Brief »
Output every entry exactly, from the first line to the last.

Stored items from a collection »
════

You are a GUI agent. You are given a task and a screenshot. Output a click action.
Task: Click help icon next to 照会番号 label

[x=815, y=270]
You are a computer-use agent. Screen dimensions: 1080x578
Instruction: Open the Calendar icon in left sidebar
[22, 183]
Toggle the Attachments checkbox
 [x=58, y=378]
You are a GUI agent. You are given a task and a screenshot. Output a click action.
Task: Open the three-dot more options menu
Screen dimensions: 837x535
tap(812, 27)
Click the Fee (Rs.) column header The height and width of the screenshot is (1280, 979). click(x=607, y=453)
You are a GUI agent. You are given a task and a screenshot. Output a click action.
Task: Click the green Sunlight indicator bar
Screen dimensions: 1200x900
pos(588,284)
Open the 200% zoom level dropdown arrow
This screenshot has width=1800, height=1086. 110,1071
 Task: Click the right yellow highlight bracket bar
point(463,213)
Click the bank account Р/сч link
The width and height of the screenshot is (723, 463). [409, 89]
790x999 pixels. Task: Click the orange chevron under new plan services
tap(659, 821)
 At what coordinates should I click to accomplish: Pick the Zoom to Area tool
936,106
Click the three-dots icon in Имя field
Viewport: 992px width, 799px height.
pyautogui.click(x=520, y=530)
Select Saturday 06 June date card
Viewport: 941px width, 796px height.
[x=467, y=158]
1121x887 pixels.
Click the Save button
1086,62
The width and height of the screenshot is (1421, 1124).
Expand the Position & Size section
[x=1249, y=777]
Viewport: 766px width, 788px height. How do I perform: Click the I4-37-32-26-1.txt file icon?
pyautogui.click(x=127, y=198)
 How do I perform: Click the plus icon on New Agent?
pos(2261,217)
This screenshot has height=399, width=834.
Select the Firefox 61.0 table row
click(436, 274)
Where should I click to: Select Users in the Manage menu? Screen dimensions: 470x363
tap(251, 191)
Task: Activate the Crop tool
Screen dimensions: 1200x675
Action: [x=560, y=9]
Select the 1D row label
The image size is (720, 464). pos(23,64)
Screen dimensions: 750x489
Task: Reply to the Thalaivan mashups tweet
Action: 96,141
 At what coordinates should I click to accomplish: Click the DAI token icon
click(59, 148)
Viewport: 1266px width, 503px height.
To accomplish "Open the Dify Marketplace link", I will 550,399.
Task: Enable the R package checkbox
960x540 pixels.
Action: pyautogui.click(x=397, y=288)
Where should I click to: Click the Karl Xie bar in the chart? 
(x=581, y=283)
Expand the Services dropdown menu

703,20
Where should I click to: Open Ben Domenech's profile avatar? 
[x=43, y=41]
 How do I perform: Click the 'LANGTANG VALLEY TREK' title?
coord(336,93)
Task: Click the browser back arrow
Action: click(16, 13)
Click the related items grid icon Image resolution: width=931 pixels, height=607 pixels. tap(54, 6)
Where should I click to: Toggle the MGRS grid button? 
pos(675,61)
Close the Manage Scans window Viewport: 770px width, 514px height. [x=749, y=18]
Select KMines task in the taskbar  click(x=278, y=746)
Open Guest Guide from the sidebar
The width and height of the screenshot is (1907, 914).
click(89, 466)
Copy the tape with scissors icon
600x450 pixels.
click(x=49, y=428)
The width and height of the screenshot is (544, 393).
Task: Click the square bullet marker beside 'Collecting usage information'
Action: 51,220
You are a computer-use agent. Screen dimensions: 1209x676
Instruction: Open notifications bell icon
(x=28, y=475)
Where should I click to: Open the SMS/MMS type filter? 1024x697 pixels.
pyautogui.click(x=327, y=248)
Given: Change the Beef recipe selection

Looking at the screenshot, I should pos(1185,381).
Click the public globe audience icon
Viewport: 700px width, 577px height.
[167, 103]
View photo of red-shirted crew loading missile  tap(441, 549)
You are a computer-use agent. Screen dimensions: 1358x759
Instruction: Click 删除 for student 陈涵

════

Answer space »
You are a GUI agent. You are given a task and a screenshot. Output a click action.
Task: Click help icon next to 照会番号 label

[x=815, y=270]
You are a computer-use agent. Screen dimensions: 1080x578
Instruction: Open the Calendar icon in left sidebar
[22, 183]
Toggle the Attachments checkbox
 [x=58, y=378]
You are a GUI agent. You are given a task and a screenshot. Output a click action.
Task: Open the three-dot more options menu
Screen dimensions: 837x535
tap(812, 27)
Click the Fee (Rs.) column header The height and width of the screenshot is (1280, 979). click(x=607, y=453)
You are a GUI agent. You are given a task and a screenshot. Output a click action.
Task: Click the green Sunlight indicator bar
Screen dimensions: 1200x900
pos(588,284)
Open the 200% zoom level dropdown arrow
This screenshot has width=1800, height=1086. 110,1071
 Task: Click the right yellow highlight bracket bar
point(463,213)
Click the bank account Р/сч link
The width and height of the screenshot is (723, 463). [409, 89]
790x999 pixels. Task: Click the orange chevron under new plan services
tap(659, 821)
 At what coordinates should I click to accomplish: Pick the Zoom to Area tool
936,106
Click the three-dots icon in Имя field
Viewport: 992px width, 799px height.
pyautogui.click(x=520, y=530)
Select Saturday 06 June date card
Viewport: 941px width, 796px height.
[x=467, y=158]
1121x887 pixels.
Click the Save button
1086,62
The width and height of the screenshot is (1421, 1124).
Expand the Position & Size section
[x=1249, y=777]
Viewport: 766px width, 788px height. How do I perform: Click the I4-37-32-26-1.txt file icon?
pyautogui.click(x=127, y=198)
 How do I perform: Click the plus icon on New Agent?
pos(2261,217)
This screenshot has height=399, width=834.
Select the Firefox 61.0 table row
click(436, 274)
Where should I click to: Select Users in the Manage menu? Screen dimensions: 470x363
tap(251, 191)
Task: Activate the Crop tool
Screen dimensions: 1200x675
Action: [x=560, y=9]
Select the 1D row label
The image size is (720, 464). pos(23,64)
Screen dimensions: 750x489
Task: Reply to the Thalaivan mashups tweet
Action: 96,141
 At what coordinates should I click to accomplish: Click the DAI token icon
click(59, 148)
Viewport: 1266px width, 503px height.
To accomplish "Open the Dify Marketplace link", I will 550,399.
Task: Enable the R package checkbox
960x540 pixels.
Action: pyautogui.click(x=397, y=288)
Where should I click to: Click the Karl Xie bar in the chart? 
(x=581, y=283)
Expand the Services dropdown menu

703,20
Where should I click to: Open Ben Domenech's profile avatar? 
[x=43, y=41]
 How do I perform: Click the 'LANGTANG VALLEY TREK' title?
coord(336,93)
Task: Click the browser back arrow
Action: click(16, 13)
Click the related items grid icon Image resolution: width=931 pixels, height=607 pixels. tap(54, 6)
Where should I click to: Toggle the MGRS grid button? 
pos(675,61)
Close the Manage Scans window Viewport: 770px width, 514px height. [x=749, y=18]
Select KMines task in the taskbar  click(x=278, y=746)
Open Guest Guide from the sidebar
The width and height of the screenshot is (1907, 914).
click(89, 466)
Copy the tape with scissors icon
600x450 pixels.
click(x=49, y=428)
The width and height of the screenshot is (544, 393).
Task: Click the square bullet marker beside 'Collecting usage information'
Action: 51,220
You are a computer-use agent. Screen dimensions: 1209x676
Instruction: Open notifications bell icon
(x=28, y=475)
Where should I click to: Open the SMS/MMS type filter? 1024x697 pixels.
pyautogui.click(x=327, y=248)
Given: Change the Beef recipe selection

Looking at the screenshot, I should pos(1185,381).
Click the public globe audience icon
Viewport: 700px width, 577px height.
[167, 103]
View photo of red-shirted crew loading missile  tap(441, 549)
You are a computer-use agent. Screen dimensions: 1358x759
Instruction: Click 删除 for student 陈涵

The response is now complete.